◆ À FAIRE:
A - Relevez tous les noms de personnes cités dans le texte fourni.
B - Répondez à ces questions d'après le texte fourni.
(i) Jusqu'à quelle époque va le volume publié ?
(ii) Jusqu'à quel moment le second volume fera-t-il dérouler le tableau ?
(iii) À quels auteurs les éditeurs ont-ils exclusivement emprunté ?

◆ TEXTE FOURNI:
Le volume que nous publions va du moyen âge aux temps de Louis XIV (vers 1660). Il contient les plus célèbres jugements que nos contemporains aient écrits sur les origines, la renaissance et une partie de la plus belle époque de notre littérature. Dans un second volume, qui paraîtrå prochainement, le tableau achèvera de se dérouler jusqu'à l'avénement du romantisme. Il ne nous est pas interdit de caresser le projet d'un volume semblable pour la Littérature ancienne. Si cet espoir s'accomplit, ce sera une bibliothèque peu nombreuse, mais brillante, à l'usage des écoliers les plus sérieux, les plus soucieux d'une haute éducation littéraire. Plus d'un homme du monde et d'une femme d'esprit s'y plairont.

Nous n'avons emprunté qu'à des contemporains. Outre que cette lecture offrira plus d'intérêt à la plupart de nos lecteurs, elle leur offrira encore plus d'utilité. Car, si la langue du xvir° siècle n'est pas fort éloignée d'être une langue ancienne, la langue des Sacy et des Villemain ressemble à celle que nos élèves écrivent, quand ils écrivent bien. Du moins est-elle à portée d'imitation.

◆ DONNÉES ENREGISTRÉES:
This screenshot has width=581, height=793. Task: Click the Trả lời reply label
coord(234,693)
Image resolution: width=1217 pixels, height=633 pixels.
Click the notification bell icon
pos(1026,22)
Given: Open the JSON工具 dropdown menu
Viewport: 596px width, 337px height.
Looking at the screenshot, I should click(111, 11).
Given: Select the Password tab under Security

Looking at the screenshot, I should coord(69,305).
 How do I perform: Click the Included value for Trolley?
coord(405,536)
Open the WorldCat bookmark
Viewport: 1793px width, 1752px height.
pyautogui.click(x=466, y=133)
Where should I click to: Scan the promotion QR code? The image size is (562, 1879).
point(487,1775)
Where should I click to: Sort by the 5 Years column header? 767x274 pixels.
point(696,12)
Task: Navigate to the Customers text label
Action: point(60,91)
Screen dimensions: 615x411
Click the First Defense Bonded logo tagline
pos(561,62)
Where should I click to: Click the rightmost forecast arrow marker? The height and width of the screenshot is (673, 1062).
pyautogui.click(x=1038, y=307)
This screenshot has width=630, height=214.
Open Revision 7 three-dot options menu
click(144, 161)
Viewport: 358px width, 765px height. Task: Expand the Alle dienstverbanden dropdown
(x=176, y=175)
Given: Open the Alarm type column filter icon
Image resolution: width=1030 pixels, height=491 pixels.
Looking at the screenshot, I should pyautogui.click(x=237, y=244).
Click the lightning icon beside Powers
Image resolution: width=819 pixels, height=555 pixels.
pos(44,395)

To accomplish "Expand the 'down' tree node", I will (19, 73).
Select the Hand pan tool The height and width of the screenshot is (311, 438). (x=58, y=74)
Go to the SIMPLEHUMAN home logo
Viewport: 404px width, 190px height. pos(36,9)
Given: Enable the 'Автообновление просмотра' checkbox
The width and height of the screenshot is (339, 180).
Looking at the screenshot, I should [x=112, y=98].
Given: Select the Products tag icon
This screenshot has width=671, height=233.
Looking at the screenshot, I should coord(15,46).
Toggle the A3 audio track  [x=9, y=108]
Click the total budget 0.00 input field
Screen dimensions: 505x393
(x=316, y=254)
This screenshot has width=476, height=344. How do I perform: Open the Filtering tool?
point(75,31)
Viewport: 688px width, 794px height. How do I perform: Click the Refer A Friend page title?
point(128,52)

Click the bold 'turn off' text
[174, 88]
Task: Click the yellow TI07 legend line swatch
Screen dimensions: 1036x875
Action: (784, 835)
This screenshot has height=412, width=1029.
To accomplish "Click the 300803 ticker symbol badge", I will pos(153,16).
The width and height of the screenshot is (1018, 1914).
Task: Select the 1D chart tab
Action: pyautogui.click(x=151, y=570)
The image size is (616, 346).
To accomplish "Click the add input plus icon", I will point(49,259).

◆ RÉPONSES FOURNIES:
A - Louis XIV, Sacy, Villemain

B -
(i) Jusqu'aux temps de Louis XIV, vers 1660.
(ii) Jusqu'à l'avènement du romantisme.
(iii) À des contemporains.